Óscar López secures PSOE nod, will challenge Ayuso for Madrid presidency in 2027
The Socialist minister and Madrid party chief gathered more than 2,092 endorsements on Saturday, eliminating the need for a primary vote. His lone challenger, activist Silvia López Quivira, failed to collect the required backing from PSOE members.
Endorsement threshold cleared
On Saturday, July 11, Óscar López, Spain's minister for Digital Transformation and Public Function and secretary-general of PSOE-Madrid, secured the 2,092 endorsements needed (15% of a census of about 14,000 party members, direct affiliates, and Socialist Youth in Madrid) to become the party's candidate for the presidency of the Community of Madrid. With no other pre-candidate reaching the minimum, no primary vote will be held and López is proclaimed the Socialist nominee. The party issued a brief congratulatory statement.
A challenger falls short
Silvia López Quivira, a grassroots lawyer from the Chamartín district, had surprised party circles by entering the race but lacked the organizational weight to gather signatures. She did not reach the required threshold, ending the prospect of a contested vote that would have culminated on July 19. Her failure underscores the dominance of the party apparatus behind López, who had already assumed the Madrid leadership in December 2024 without opposition.
Madrid city primaries proceed
A separate primary for the mayoral candidacy in the capital remains open. Spokesperson Reyes Maroto and deputy spokesperson Enma López both presented endorsements and are expected to meet the required figure. If they do, a campaign period begins on Sunday, July 12, and voting will take place on July 19. The winner will challenge incumbent mayor José Luis Martínez-Almeida of the PP. Óscar López has shown tacit support for Maroto, and the PSOE's Madrid Assembly spokesperson, Mar Espinar, has also backed her.
- Óscar López secures endorsements, becomes PSOE regional candidate.

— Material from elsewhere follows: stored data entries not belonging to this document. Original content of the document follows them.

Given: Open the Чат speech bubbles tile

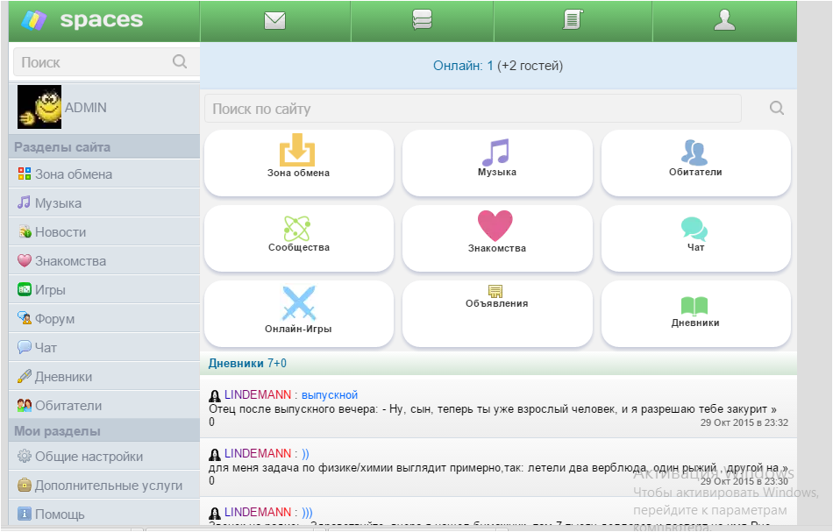Looking at the screenshot, I should pos(695,237).
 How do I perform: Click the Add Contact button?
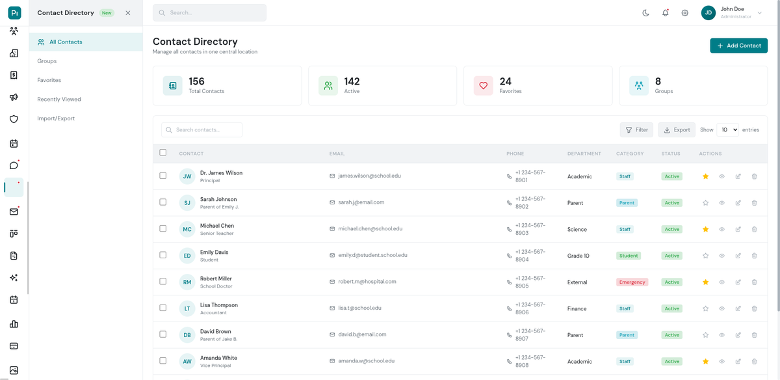click(x=738, y=46)
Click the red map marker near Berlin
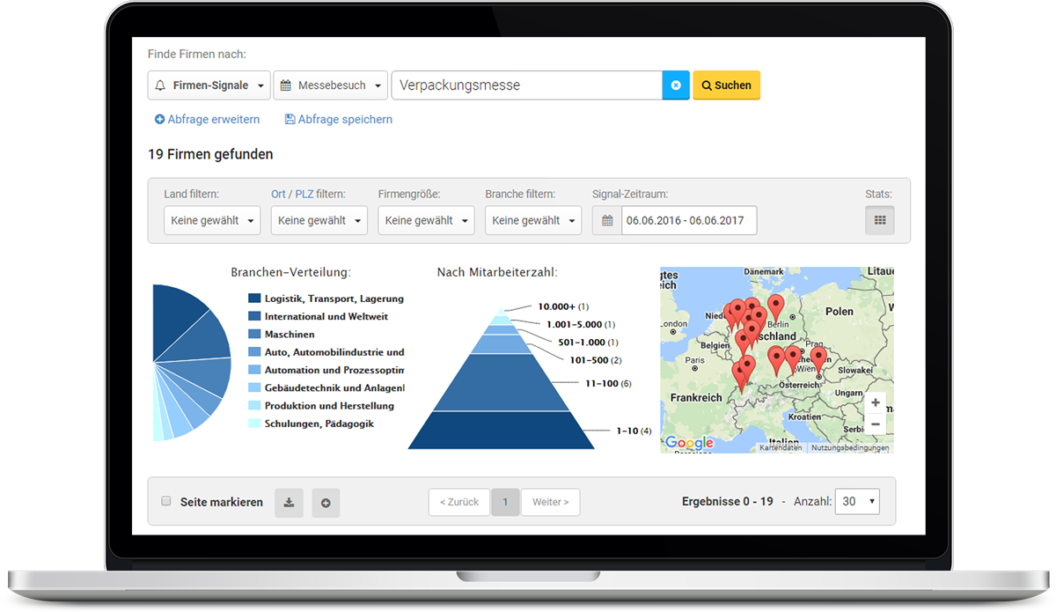This screenshot has width=1056, height=612. 775,306
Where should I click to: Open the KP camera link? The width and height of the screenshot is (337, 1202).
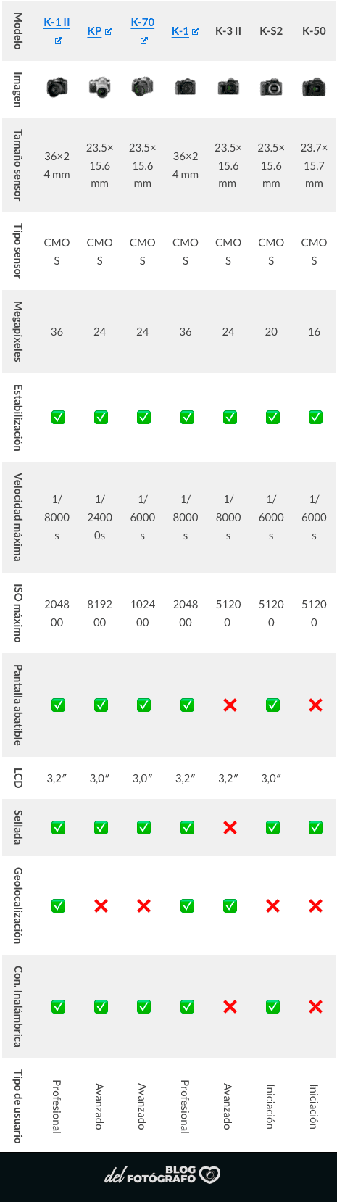tap(94, 31)
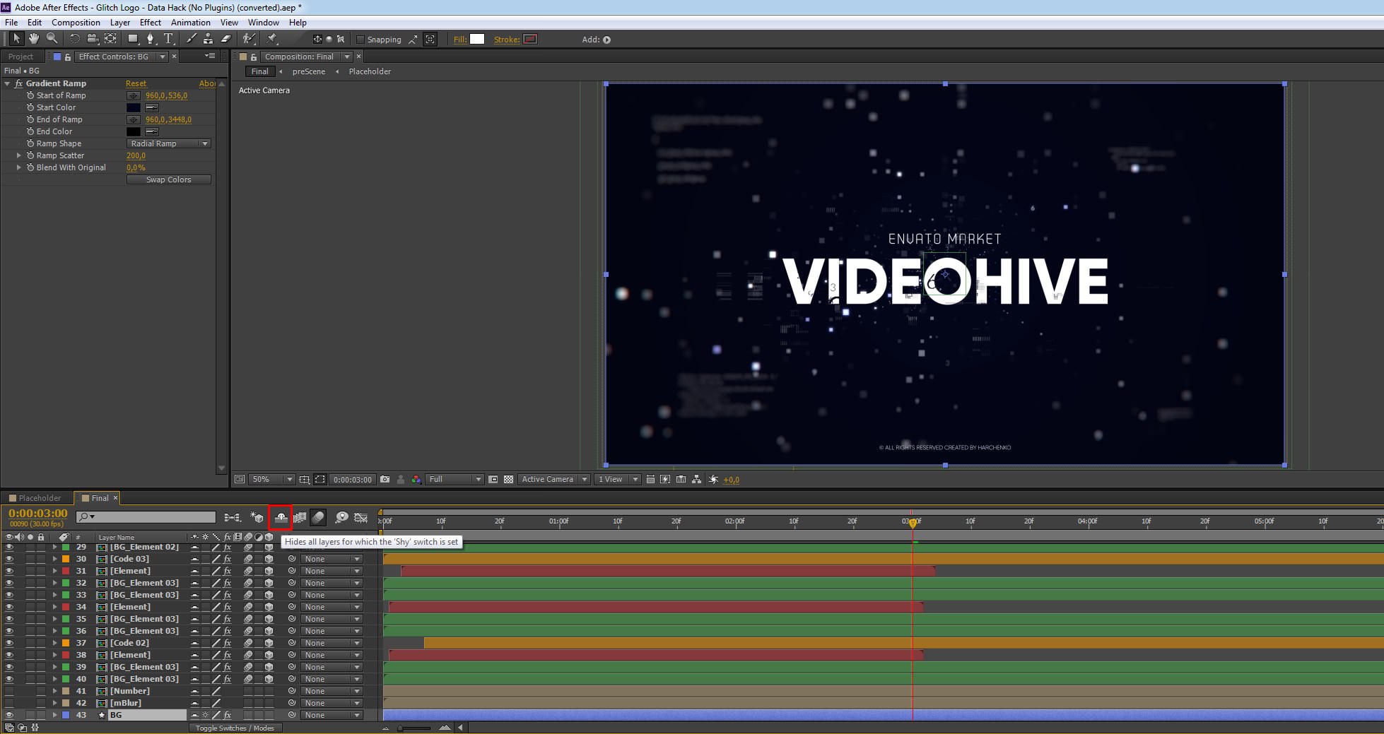This screenshot has width=1384, height=734.
Task: Click the Fill color swatch
Action: [477, 39]
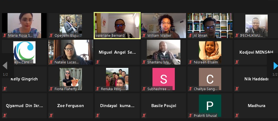
Task: Select Kodjovi MENSAH participant name
Action: (256, 52)
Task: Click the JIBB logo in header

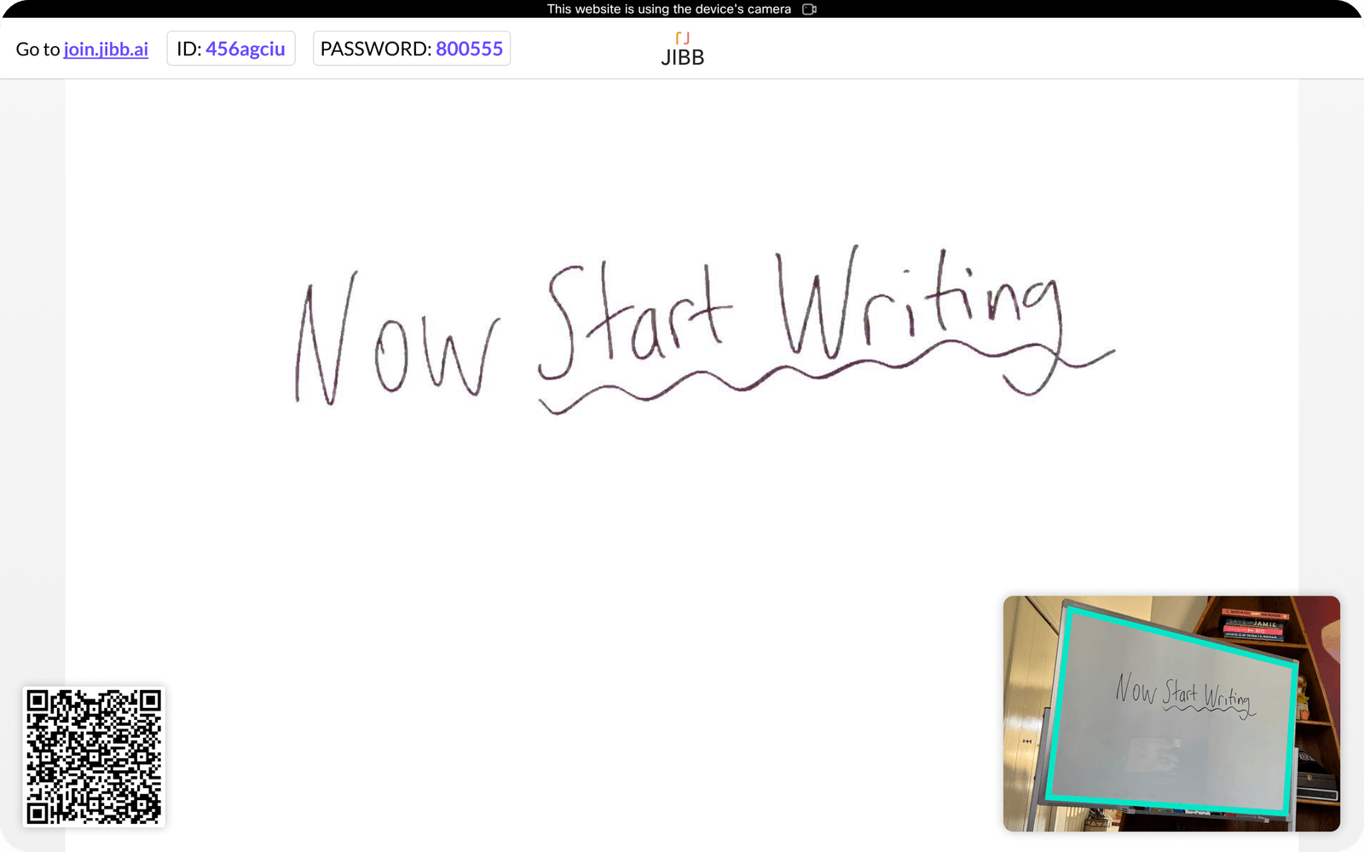Action: 682,57
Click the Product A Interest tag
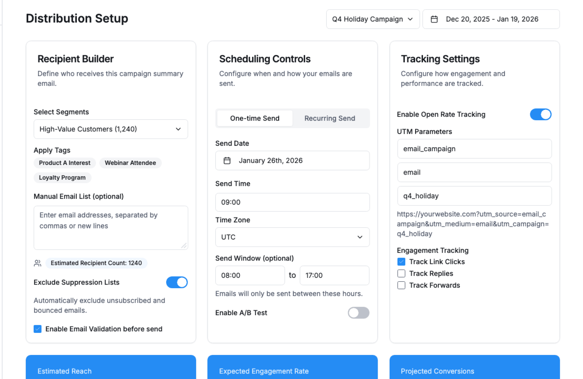 point(65,163)
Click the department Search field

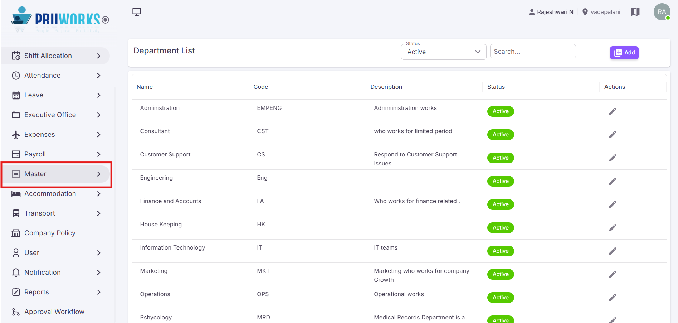tap(533, 52)
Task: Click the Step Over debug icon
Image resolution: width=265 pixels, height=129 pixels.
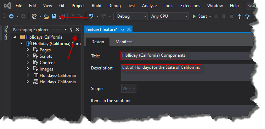Action: click(247, 16)
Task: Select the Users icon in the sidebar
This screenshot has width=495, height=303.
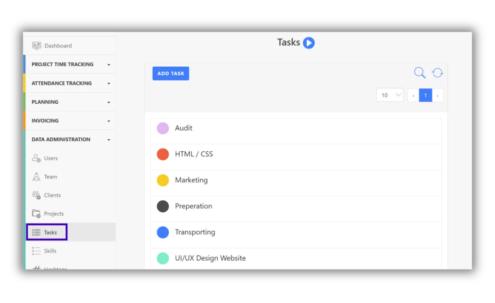Action: point(37,158)
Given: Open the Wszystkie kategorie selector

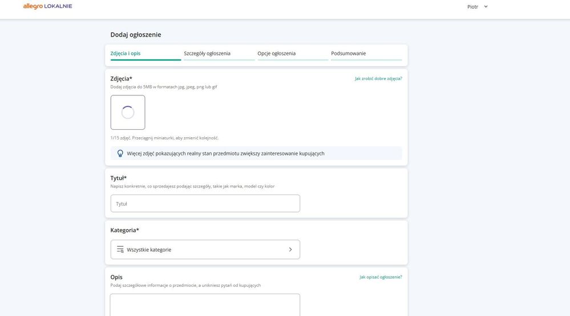Looking at the screenshot, I should pos(205,250).
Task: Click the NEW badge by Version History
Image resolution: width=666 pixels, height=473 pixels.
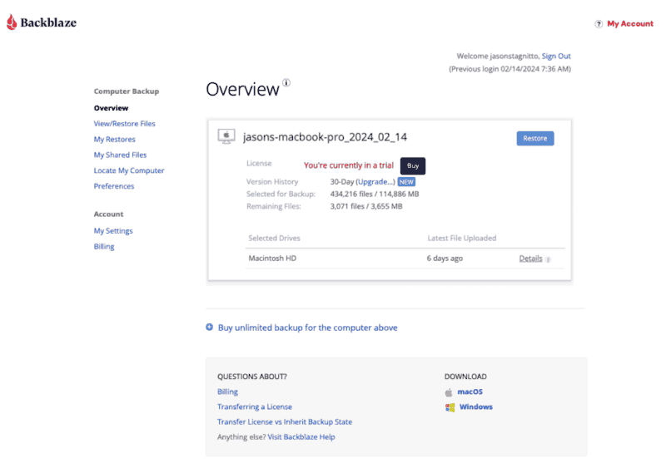Action: (x=406, y=181)
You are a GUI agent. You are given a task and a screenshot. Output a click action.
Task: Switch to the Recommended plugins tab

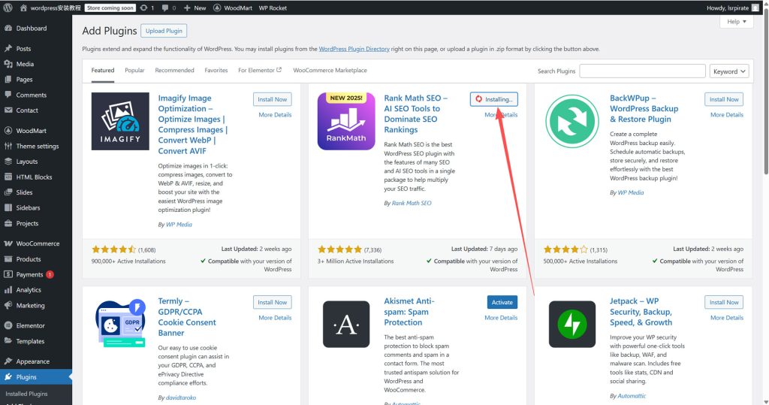click(174, 71)
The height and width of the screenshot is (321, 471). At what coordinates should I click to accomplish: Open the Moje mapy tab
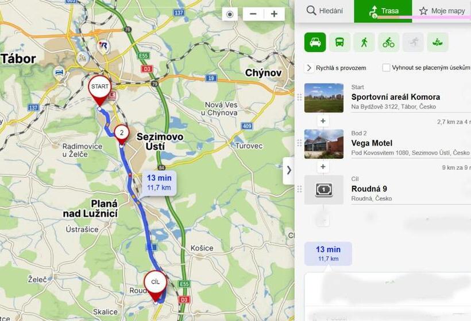(442, 11)
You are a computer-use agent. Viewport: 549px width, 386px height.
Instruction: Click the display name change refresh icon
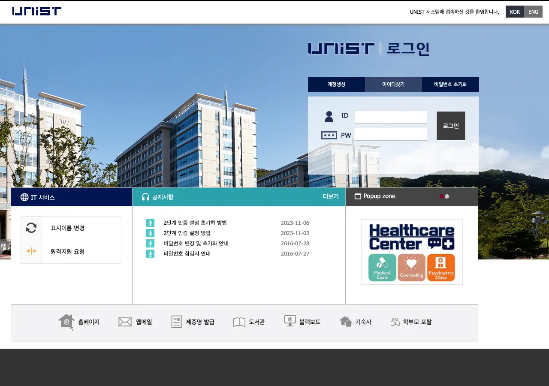tap(31, 228)
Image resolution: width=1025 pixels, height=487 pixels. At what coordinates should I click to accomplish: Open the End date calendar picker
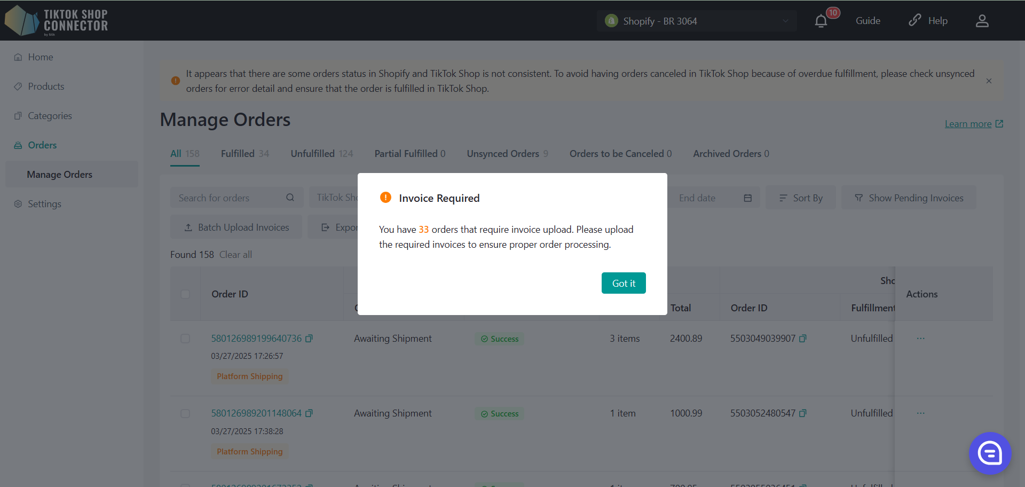click(x=747, y=198)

- Madrid municipal primary campaign begins if both mayoral hopefuls qualify.
- Scheduled vote day for Madrid city mayoral candidate; would have been regional primary if contested.
- Regional election: López challenges incumbent Ayuso for the Community of Madrid presidency.
López's attack on Ayuso
Since taking control of the Madrid federation a year and a half ago, López has sharpened the Socialists' rhetoric against regional president Isabel Díaz Ayuso. He accuses her of privatizing public services and turning Madrid into a private club for the wealthy.
For more than 30 years, Madrid has been governed by a right wing that is increasingly unsupportive, more unjust, more selfish and more corrupt. A right wing that is privatising Madrid, turning it into a private club for the rich and forgetting the majority.
López frames Ayuso's politics as "Trumpism" and says his campaign will activate progressive voters demobilised by the right. He has called Madrid "the epicentre of the worst politics."
Three decades of opposition
The PSOE has not governed the Community of Madrid since 1995. The region has become a PP stronghold, although the party came close in 2003 when a defection (the "tamayazo") prevented Rafael Simancas from becoming president. Socialist Ángel Gabilondo won the 2019 election but was kept out of office when Ciudadanos opted to sustain a PP-led coalition, elevating a then-untested Ayuso. The 2027 election is set for May; López will try to end a 32-year run of conservative rule.